Customers have slammed supermarkets for switching to plastic egg boxes following a ‘national pulp shortage’, with some claiming the move is an ‘environmental failure’.
Eco-conscious customers took to Twitter to share their disappointment over the switch to plastic by Morrisons, Sainsbury’s and Tesco, with one claiming it seemed like a ‘backwards move’, amid steps taken by supermarkets in recent months to reduce single-use consumption.
Supermarkets have since confirmed that there is a widespread shortage of the pulp needed to make the boxes, in tandem with increased demand for eggs due to the increased popularity of baking.
Chief Executive Officer for the Wildlife Trust of South and West Wales Sarah Kessell tweeted her theory for the switch, saying: ‘It’s all been used for bedpans, urinals and kidney bowls for hospitals. I’ve been told reversion back to cardboard boxes will happen as soon as materials available again.’
Bristol Food Union pictured hundreds of eggs stocked in Tesco in plastic cartons and tweeted: ‘Moving all of your eggs into plastic seems like a backward move Tesco’
Jonathan Lewis pictured a six-pack of free range eggs from Morrison’s packaged in plastic
Tesco has explained that it is ‘temporarily using recyclable plastic’ because of an increase in demand and ‘shortage of pulp in the UK’.
And in response to a customer, Sainsbury’s tweeted how ‘the combined factors of Avian Influenza and Covid-19’ have put a strain on their ‘pulp packaging supplier’.
Professor Edward Kosior, based in London, founder and managing director of sustainability consultants NEXTEK, revealed how Covid-19 has impacted pulp suppliers.
He said: ‘The pulp suppliers along with every other manufacturer have been impacted in production, and many plants have stopped or reduced outputs while new strategies and shift patterns were implemented resulting in major reductions in output.
Chief Executive Officer for the Wildlife Trust of South and West Wales Sarah Kessell tweeted her theory for the spike in plastic cartons
Alongside a picture of 15-pack eggs in Sainsbury’s, Richard Benwell tweeted: ‘Sainsbury’s, you set a good example moving to 100 per cent free range eggs, so why are you now wrapping them in plastic?’
Anthea Harris-Fry asked why the boxes had been switched with the plastic showing no mention of a 1p donation to Woodland Trust (left). Georgia commented on the plastic pollution of the new packaging (right)
Ben Lee described the move as an ‘environmental failure’ as he pictured his 12-pack of Sainsbury’s free range eggs
‘The mobility of workers has only improved recently and output levels are starting to come back to previous levels. However, the sales of single-use items to meet Covid-19 requirements are still very high prolonging the shortages.’
Speaking to FEMAIL, a spokeswoman for Tesco said: ‘Due to increased demand, there is a shortage of pulp in the UK which is used to make egg boxes.

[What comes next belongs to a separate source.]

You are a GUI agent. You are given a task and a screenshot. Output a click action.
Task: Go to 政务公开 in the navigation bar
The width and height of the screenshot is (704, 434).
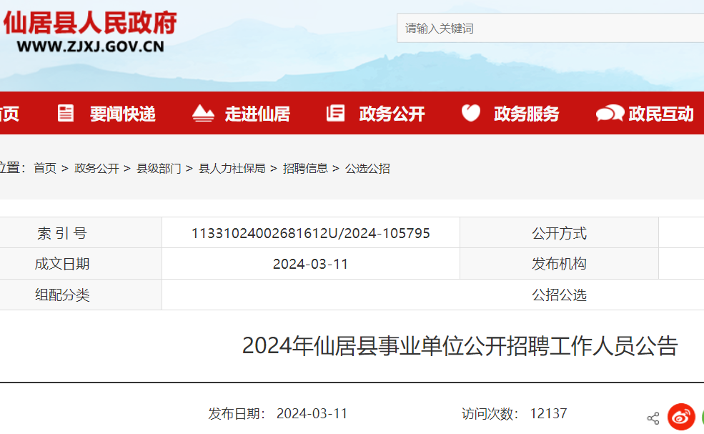pyautogui.click(x=392, y=114)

‘We are temporarily using recyclable plastic to pack some of our six pack eggs.’
A spokeswoman for Sainsbury’s told FEMAIL: ‘We are sourcing millions more eggs for our customers every week as people spend more time cooking and baking at home.
‘We are using our standard recyclable packaging as much as we possibly can, but some eggs may be packaged in recyclable plastic temporarily while we work to source more materials and continue our efforts for feeding the nation.’
Tesco responded to a post that there is a ‘national shortage of pulp’ and have ‘temporarily moved to a fully recyclable plastic’
FEMAIL has contacted Morrisons for comment.
However, disgruntled customers have been left angered, such as one who tweeted: ‘Sainsbury’s, you set a good example moving to 100 per cent free range eggs, so why are you now wrapping them in plastic?
‘Your eggs in cardboard are now twice the price per egg than your eggs in plastic. That seems totally topsy-turvy. Is there a good reason please?’
Another posted a picture of a six-pack of medium free range eggs from Tesco, saying: ‘Tesco you should be ashamed of your packaging. I shop at my local greengrocers for fruit and veg and local butcher because their packaging has less plastic, now this.’
A third added: ‘Hey Sainsbury’s why have you swapped your eggs from cardboard to plastic packaging? This is an environmental failure.’
Bristol Food Union pictured hundreds of eggs stocked in Tesco in plastic cartons and tweeted: ‘Moving all of your eggs into plastic seems like a backward move Tesco.’
Chris McCrave tweeted Sainsbury’s to ask why there was a move from cardboard to plastic
WHAT IS PULP?
Pulp is a wood-based and biodegradable raw material that has a wide variety of uses.
It is used in the production of paper, tissue, board and carton board packaging.
Coniferous trees are the preferred source of pulp because their cellulose fibres are longer and therefore make the product stronger.
Pulp is mixed with water and other additives to create a range of paper-based products including napkins, paper cups, hygiene products and magazines.
Molded pulp is a sustainable packaging source since it is produced from recycled materials and can be recycled again.